Prosciutto di Parma, or Parma Ham is one of Italy’s most famous exports next to olive oil and Parmigiano Reggiano. The tender, intensely flavoured ham is readily available in UK supermarkets and is an ingredient used throughout the British dining scene from Michelin-starred restaurants to tiny high street cafés.
And the versatility of this ingredient sees it used in every meal of the day, from breakfast baguettes through to tarts, salads and adding a taste of the Mediterranean to traditional recipes such as Beef Wellington.
This ubiquity however, has seen Parma Ham become something of a victim of its own success, with consumers opting for a cheaper air dried ham, without realising the history and tradition that is intrinsic to the distinctive, authentic taste of Parma Ham.
The Protected Designation of Origin (PDO) status, means that the whole production process, from the types of pigs used, where they were born and their feed, through to the different stages of curing are all put through rigorous inspections.
Only hams that pass the stringent curing regulations approved by the EU can be marked with the prestigious Ducal Crown, the trademark of authentic Parma Ham.

RECORDED DATA
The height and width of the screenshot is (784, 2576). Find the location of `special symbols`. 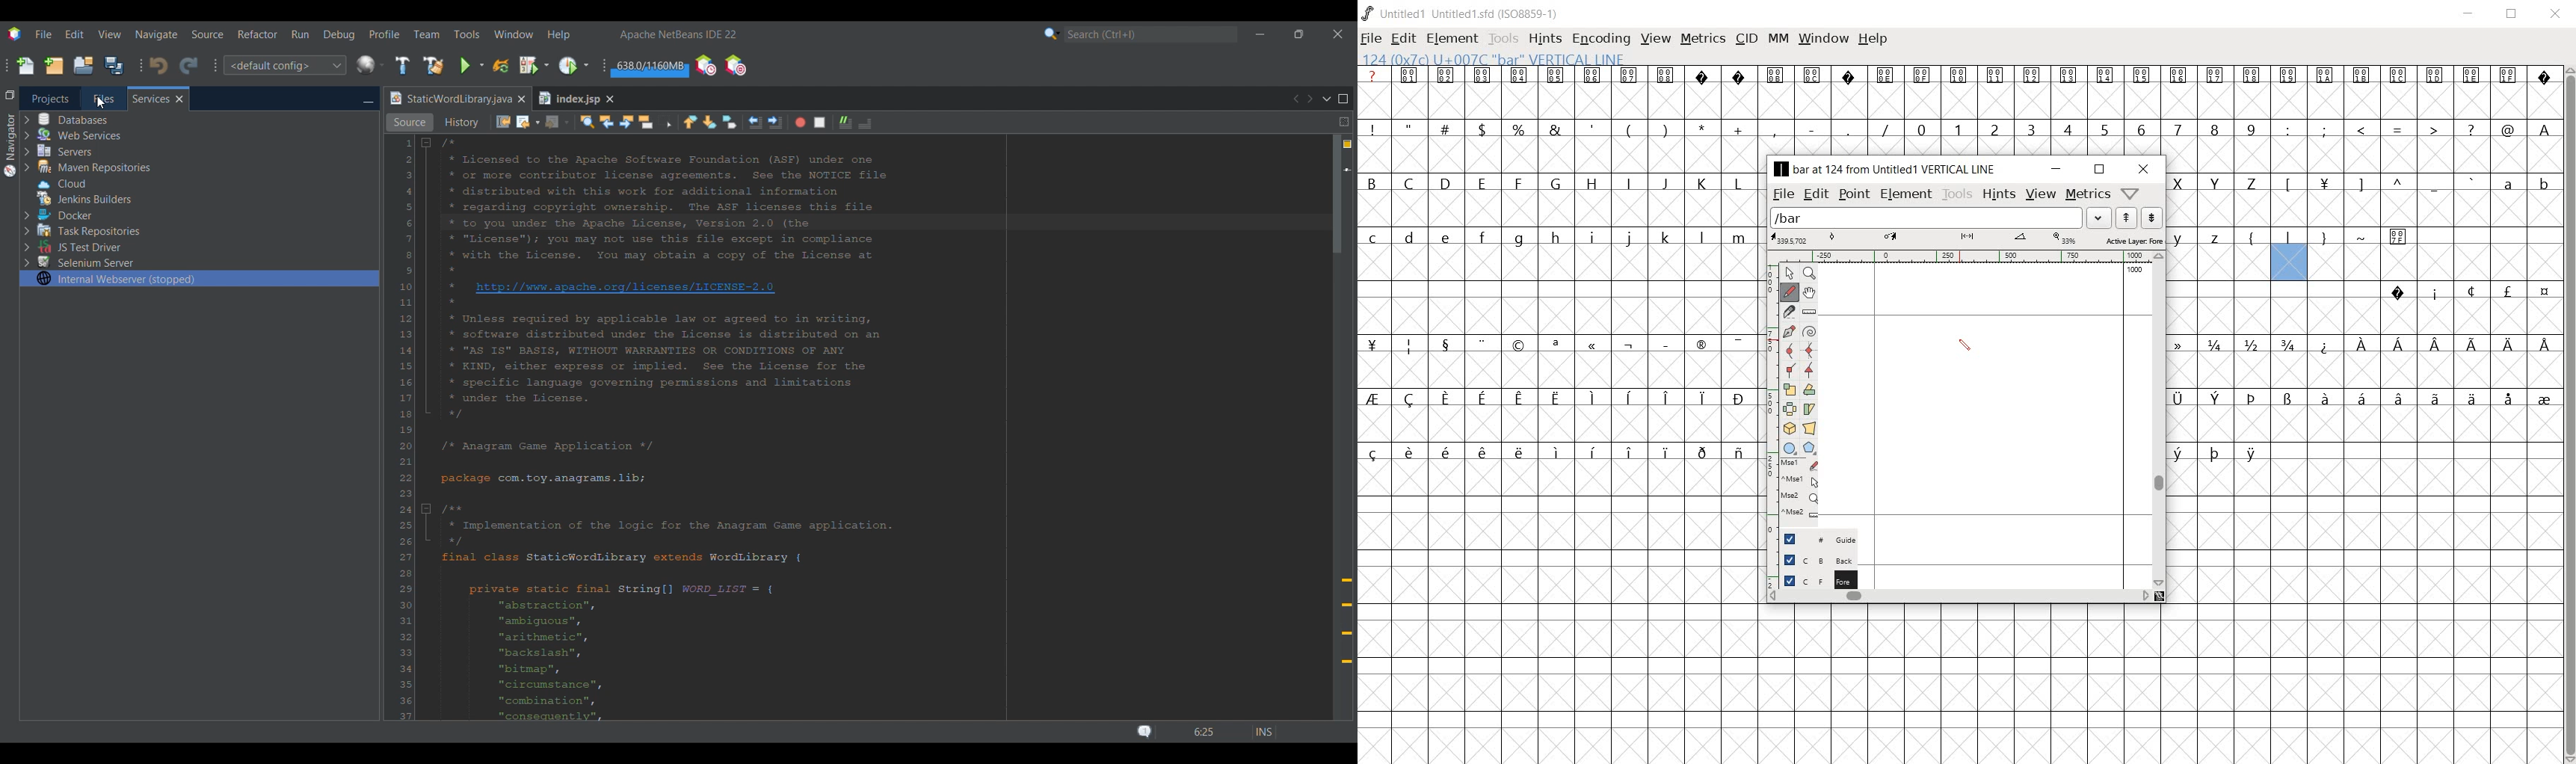

special symbols is located at coordinates (2463, 292).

WHAT YOU WILL DO
Can you summarize the Parma Ham text above in two sentences?

TASK SOLUTION
Parma Ham is one of Italy's most famous exports and is widely used in Britain, from breakfast baguettes to Beef Wellington, but its ubiquity has led some consumers to choose cheaper air-dried ham without realizing the tradition behind its authentic taste. Its PDO status means the whole production process is rigorously inspected, from the pigs and their feed to the stages of curing, and only hams that pass the EU-approved curing rules may carry the Ducal Crown.